• **THE PROBLEM**
For each line below, check for "computer"; give only the total of lines where it occurs.

• **GIVEN RECORDS**
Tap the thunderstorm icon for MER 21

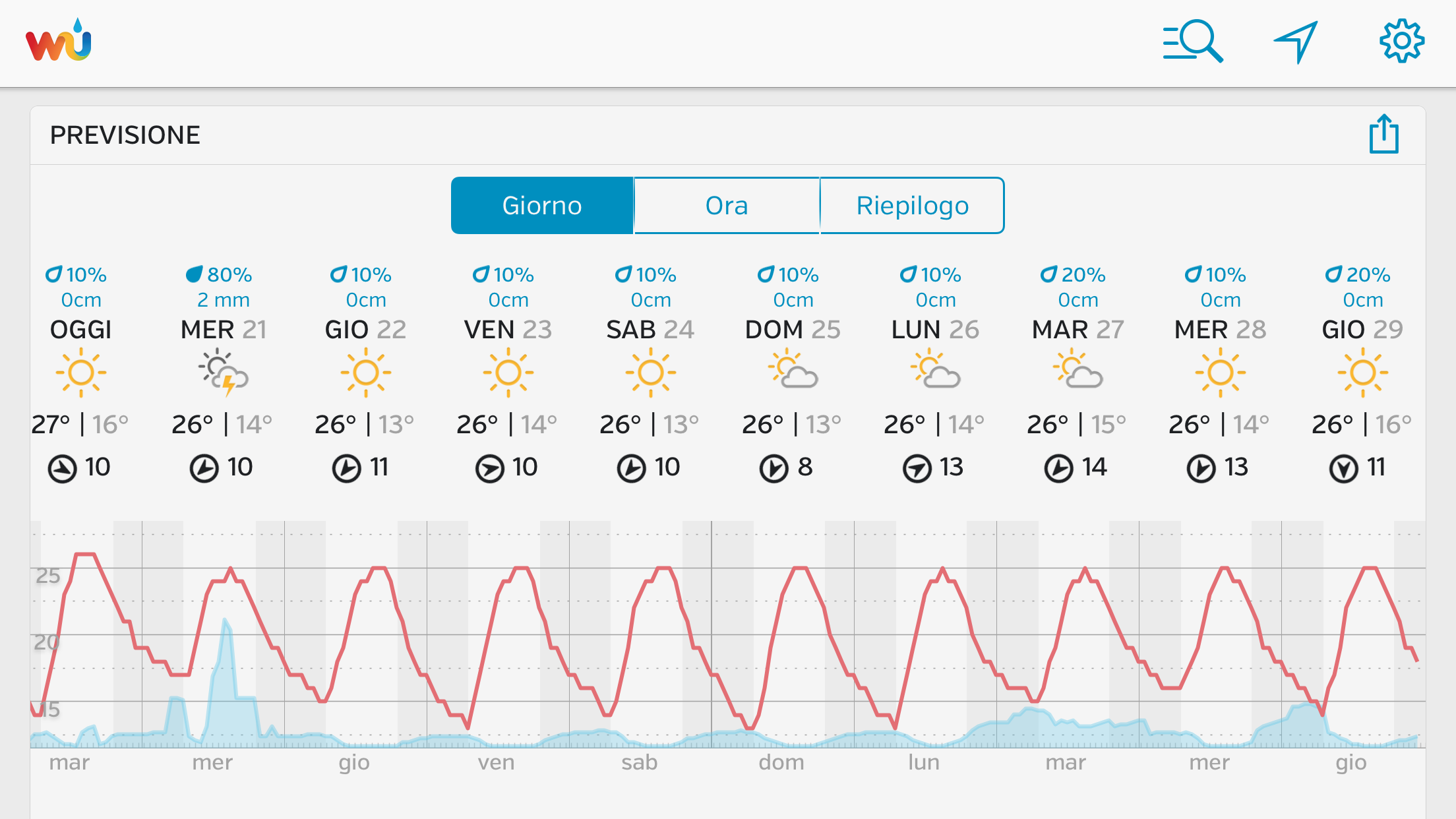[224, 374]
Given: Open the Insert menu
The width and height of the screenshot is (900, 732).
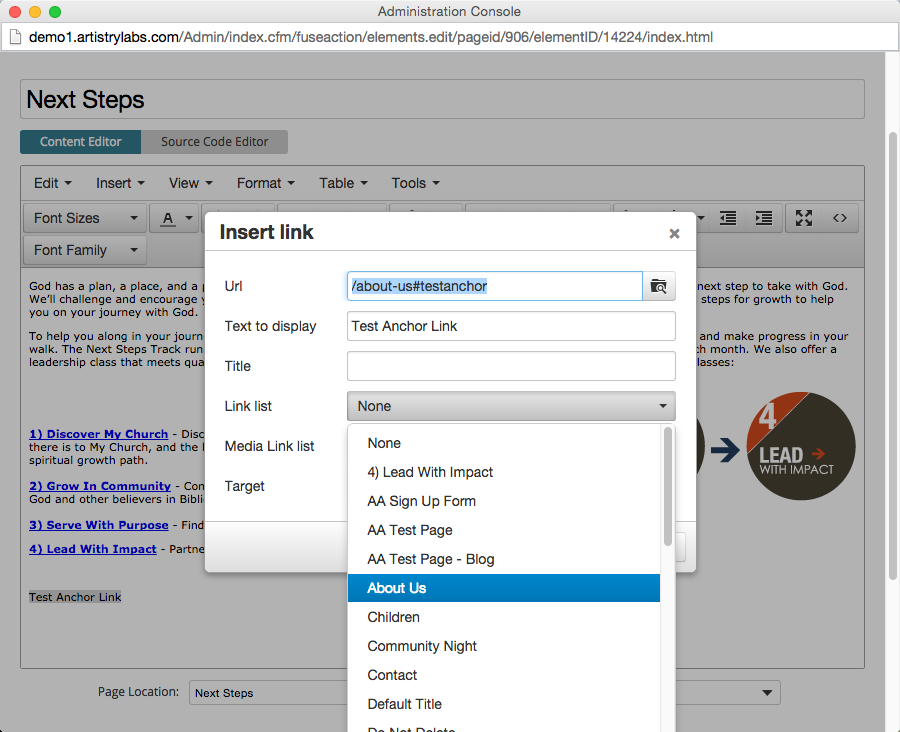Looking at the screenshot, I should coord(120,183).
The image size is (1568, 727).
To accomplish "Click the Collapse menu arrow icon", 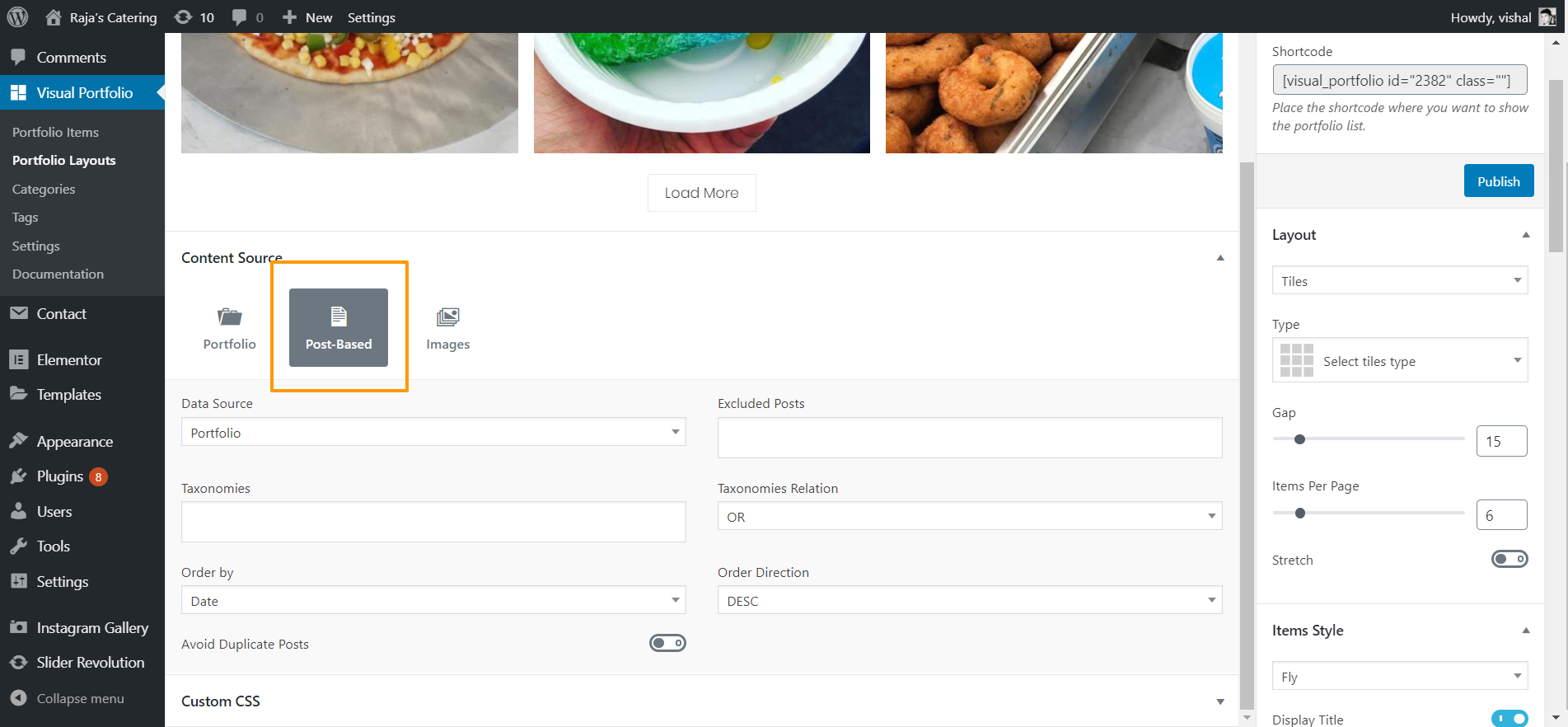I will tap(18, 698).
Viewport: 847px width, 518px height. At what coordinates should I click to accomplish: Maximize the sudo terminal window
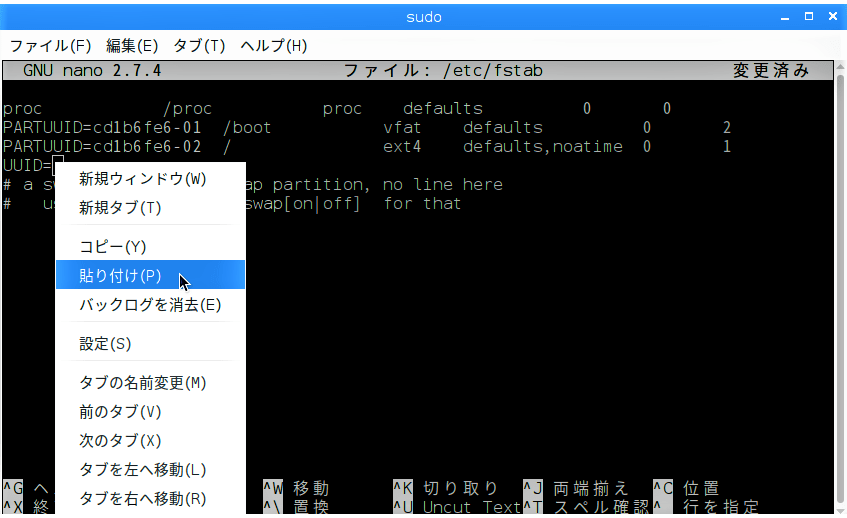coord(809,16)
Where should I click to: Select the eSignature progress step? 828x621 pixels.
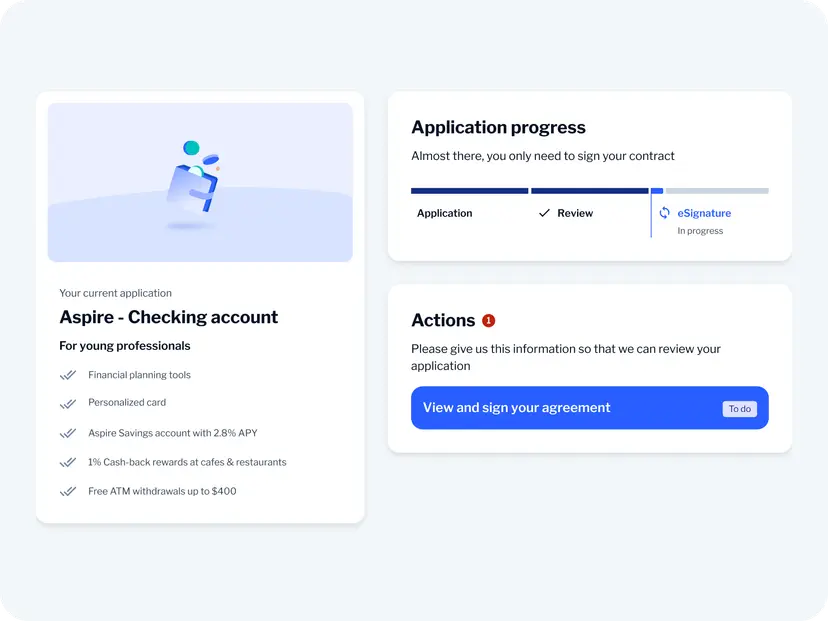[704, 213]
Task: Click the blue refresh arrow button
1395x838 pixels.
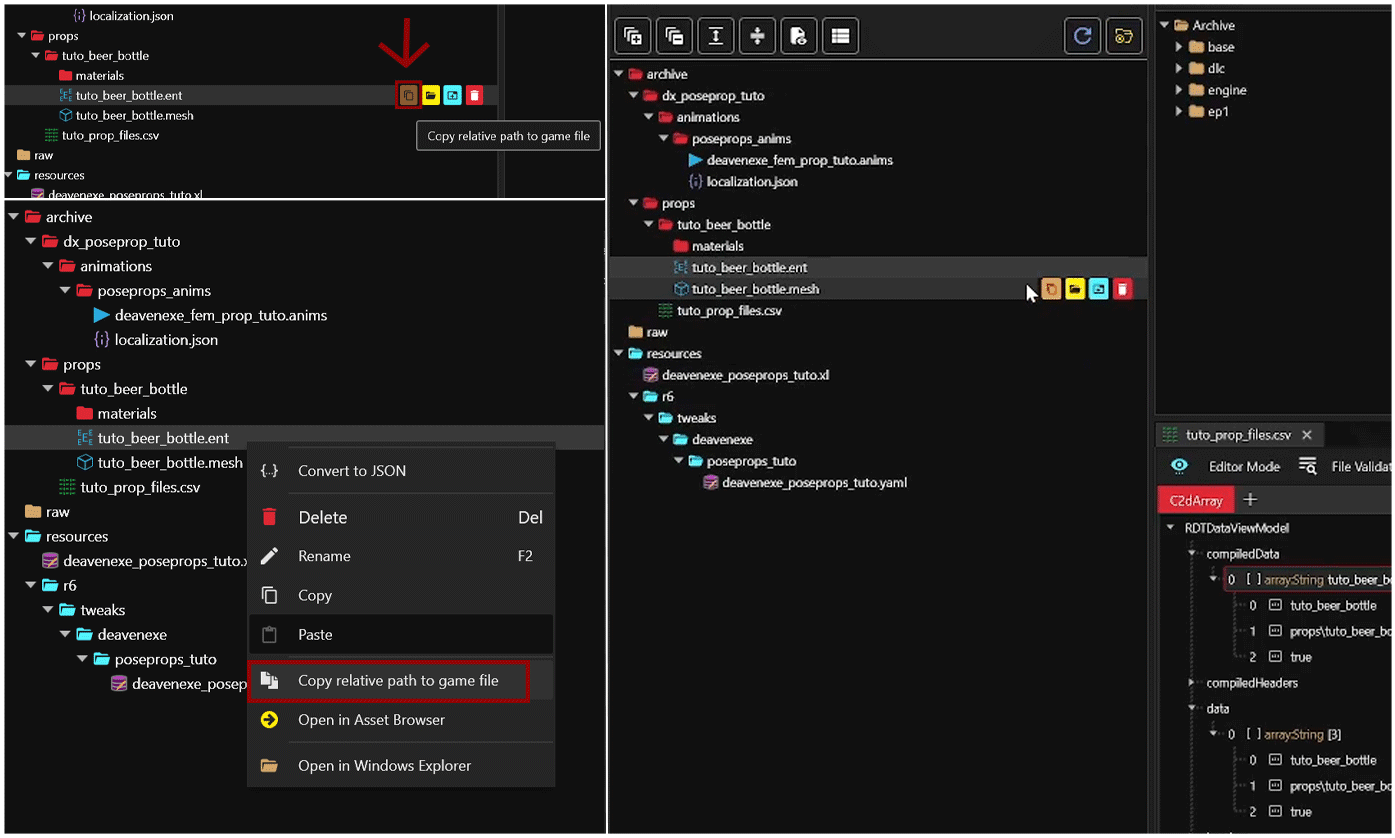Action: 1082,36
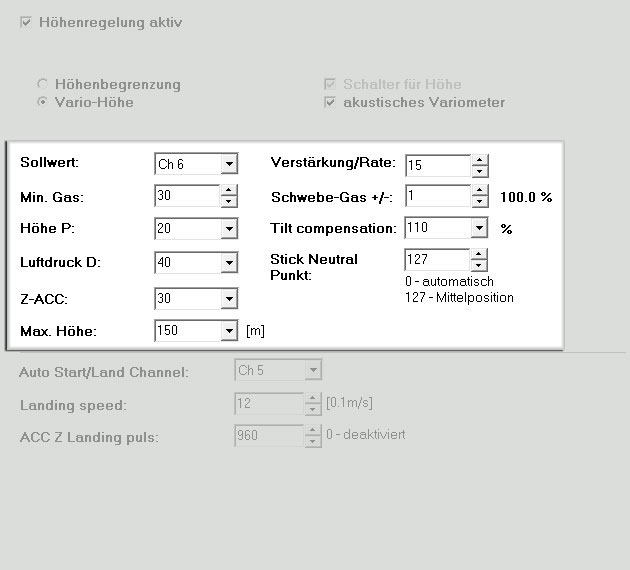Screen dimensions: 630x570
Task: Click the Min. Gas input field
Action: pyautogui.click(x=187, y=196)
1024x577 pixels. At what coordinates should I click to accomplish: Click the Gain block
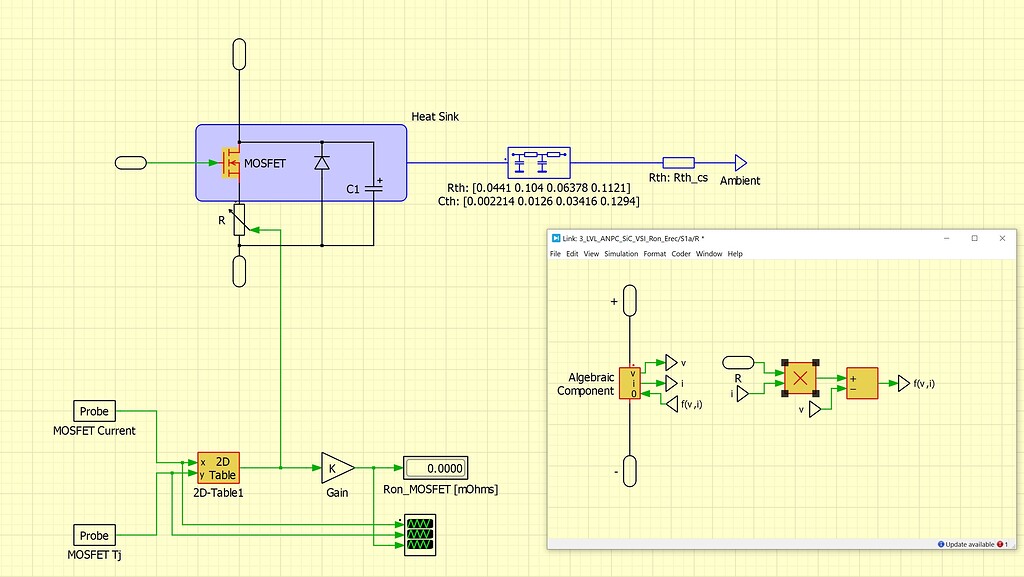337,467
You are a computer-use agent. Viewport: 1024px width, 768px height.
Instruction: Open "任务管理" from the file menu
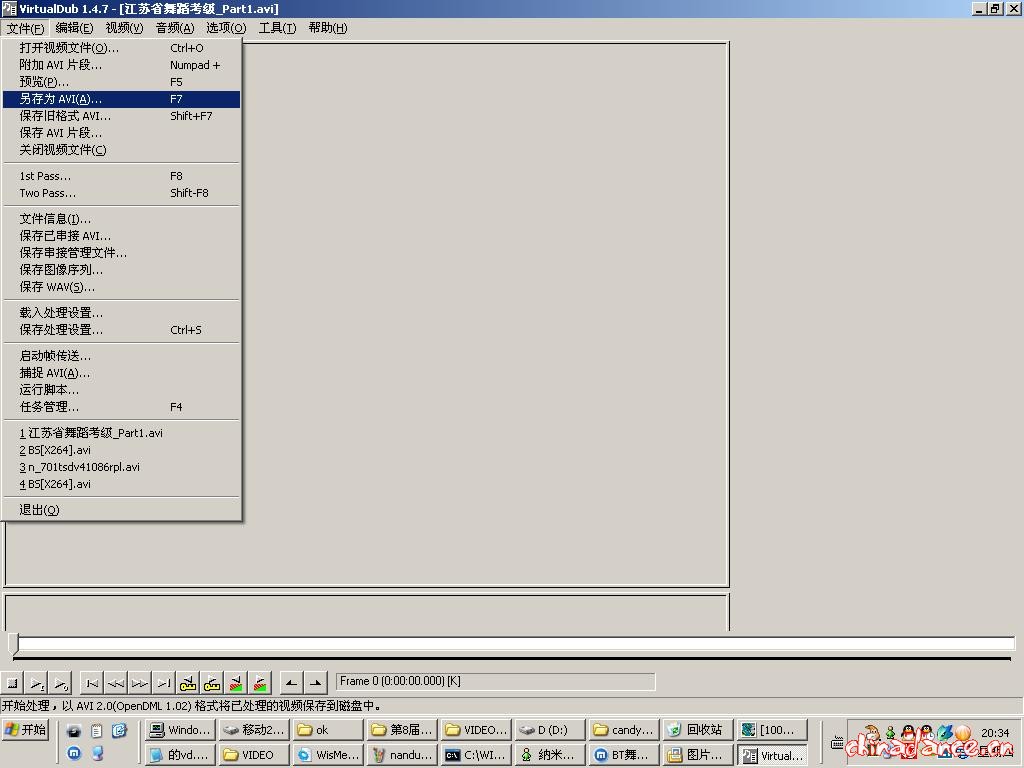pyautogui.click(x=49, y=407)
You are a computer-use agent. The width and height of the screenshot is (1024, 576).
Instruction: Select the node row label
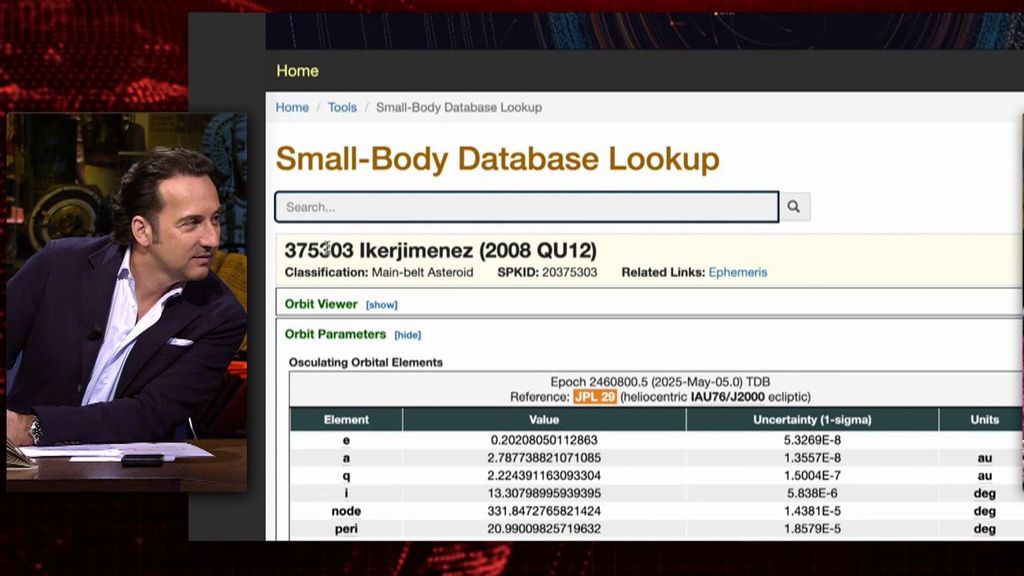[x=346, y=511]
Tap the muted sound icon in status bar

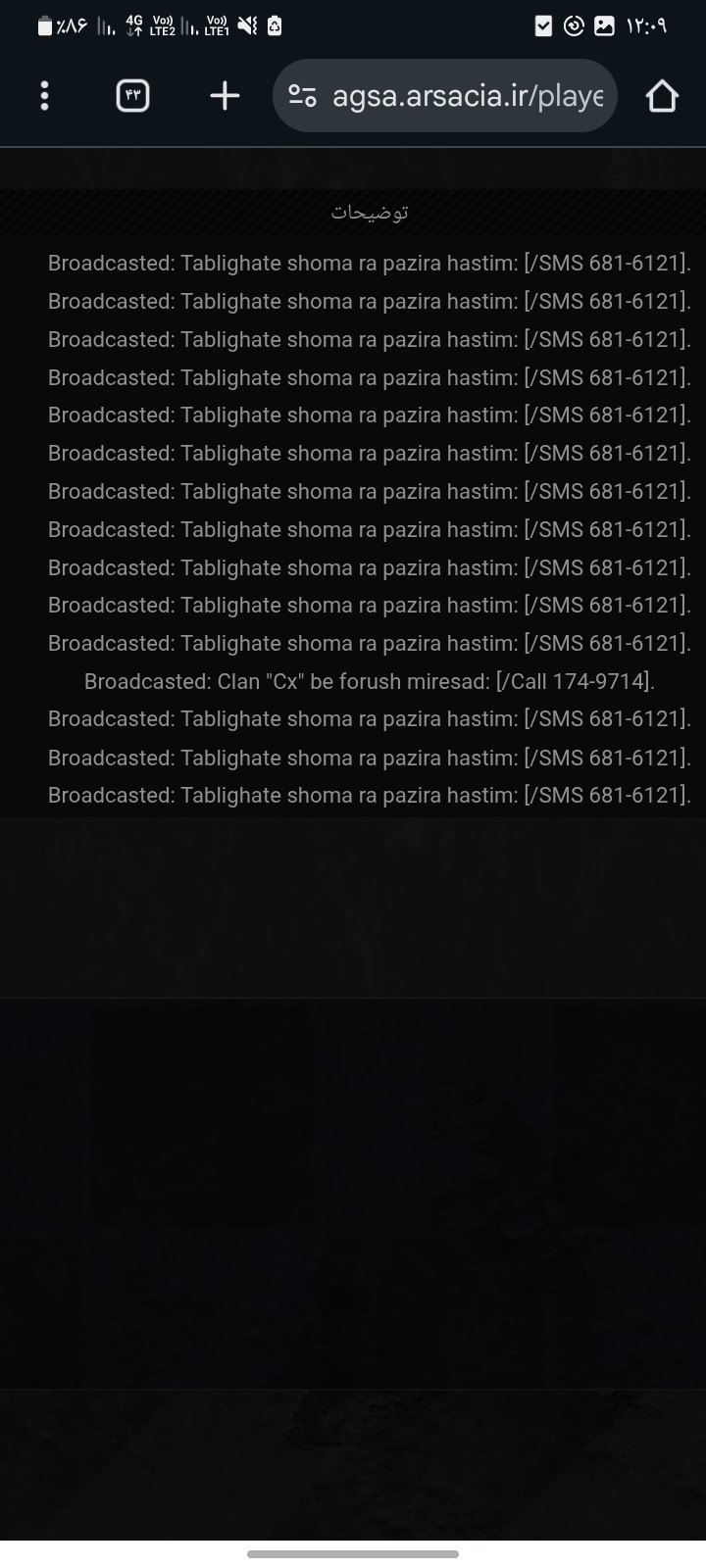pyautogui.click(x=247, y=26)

• **EXERCISE RESULT**
2